Mahiru mungkin tidak sedang meledeknya, tapi sepertinya dia berpikir bahwa hal itu menggemaskan dan lucu (dari sudut pandang Mahiru),
jadi Amane tidak mengambilnya terlalu
serius dan hanya menerima apa yang dia katakan. Namun, kali ini Mahiru tampak
sedikit gelisah.
“Kenapa
malah aku yang dicurigai di sini?”
“Karena
kamu selalu melihatku dengan senyuman.”
“Itu
karena aku selalu merasa kamu sangat menggemaskan,
Amane-kun.”
“Hmm.
…Kalau begitu, mau bagaimana lagi.
Aku juga melihatmu dengan cara yang sama.”
Setelah Mahiru mengatakan bahwa dirinya menggemaskan, mana mungkin Amane
membantahnya. Dirinya juga selalu merasa Mahiru sangat
menggemaskan dan memperhatikannya dengan penuh kasih, jadi mereka berdua saling berbagi perasaan
itu. Selain itu, hanya dengan mengetahui bahwa Mahiru merasa seperti itu kepadanya sudah cukup membuatnya bahagia, jadi Amane memilih mundur dengan tenang.
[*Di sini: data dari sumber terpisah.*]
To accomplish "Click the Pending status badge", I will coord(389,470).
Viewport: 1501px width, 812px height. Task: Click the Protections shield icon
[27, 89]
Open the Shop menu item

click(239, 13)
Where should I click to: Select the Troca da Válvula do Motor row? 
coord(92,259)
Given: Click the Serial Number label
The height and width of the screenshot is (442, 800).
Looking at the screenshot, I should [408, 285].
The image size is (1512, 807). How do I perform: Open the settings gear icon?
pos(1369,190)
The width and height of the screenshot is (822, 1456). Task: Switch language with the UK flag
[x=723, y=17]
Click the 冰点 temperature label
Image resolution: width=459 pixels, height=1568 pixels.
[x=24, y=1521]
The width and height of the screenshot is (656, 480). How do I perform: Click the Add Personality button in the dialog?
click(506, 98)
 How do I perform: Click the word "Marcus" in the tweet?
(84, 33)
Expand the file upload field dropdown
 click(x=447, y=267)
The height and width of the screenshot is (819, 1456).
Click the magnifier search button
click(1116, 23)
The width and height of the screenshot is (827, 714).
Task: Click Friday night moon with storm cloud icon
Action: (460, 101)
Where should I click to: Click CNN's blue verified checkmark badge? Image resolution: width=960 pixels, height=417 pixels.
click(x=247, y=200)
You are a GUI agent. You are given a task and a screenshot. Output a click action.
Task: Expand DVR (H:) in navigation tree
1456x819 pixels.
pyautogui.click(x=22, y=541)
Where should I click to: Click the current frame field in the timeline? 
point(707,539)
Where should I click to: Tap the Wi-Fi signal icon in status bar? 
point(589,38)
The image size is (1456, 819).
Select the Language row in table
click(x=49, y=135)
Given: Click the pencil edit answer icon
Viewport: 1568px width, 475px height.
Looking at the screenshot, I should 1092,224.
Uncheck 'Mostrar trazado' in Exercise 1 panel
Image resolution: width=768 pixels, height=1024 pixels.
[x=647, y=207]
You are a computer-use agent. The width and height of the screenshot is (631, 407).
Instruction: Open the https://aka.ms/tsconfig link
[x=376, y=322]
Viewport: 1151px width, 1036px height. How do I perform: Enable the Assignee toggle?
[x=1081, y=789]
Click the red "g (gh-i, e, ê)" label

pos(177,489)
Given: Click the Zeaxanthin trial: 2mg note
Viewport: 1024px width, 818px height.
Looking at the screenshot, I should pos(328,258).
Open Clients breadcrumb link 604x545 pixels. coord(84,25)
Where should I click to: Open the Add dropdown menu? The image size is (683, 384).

Melihat Amane mengangguk sebagai jawaban,
pipi Mahiru sedikit memerah dan
menundukkan pandangannya. Ketika Mahiru merasa malu, dia biasanya melakukan sesuatu menyundul Amane dengan
lembut atau mengguncang-guncang tubuhnya karena malu, tetapi kali ini tampaknya
dia lebih memilih yang terakhir.
“Jadi
kamu malah merasa malu.”
“Habisnya…”
“Aku
selalu melihatmu dan berpikir bahwa aku menyukaimu, Mahiru.”
“Ak-Aku… tahu itu.”
“Benarkah?
Apa kamu benar-benar merasakannya?”
Kata-kata
dan tindakan sama-sama penting, sesuatu yang diajarkan dan ditanamkan oleh
orang tua Amane di dalam
hatinya. Karena itulah, ia berusaha sebisa mungkin
berkomunikasi melalui kata-kata dan tindakannya agar tidak membuat Mahiru
cemas. Namun, Amane penasaran, apa
perasaannya tersampaikan kepadanya?
Meskipun begitu, Amane
bisa tahu dari sikapnya bahwa Mahiru
memahami dan menerimanya, jadi ia
tidak terlalu meragukannya.
“Aku
benar-benar merasakannya, terlalu banyak malah.”
“Baguslah
kalau begitu.”
Ketika Mahiru
mengangguk dengan semangat, Amane
menganggap dia sangat menggemaskan, jadi dirinya dengan lembut mengelus kepala Mahiru.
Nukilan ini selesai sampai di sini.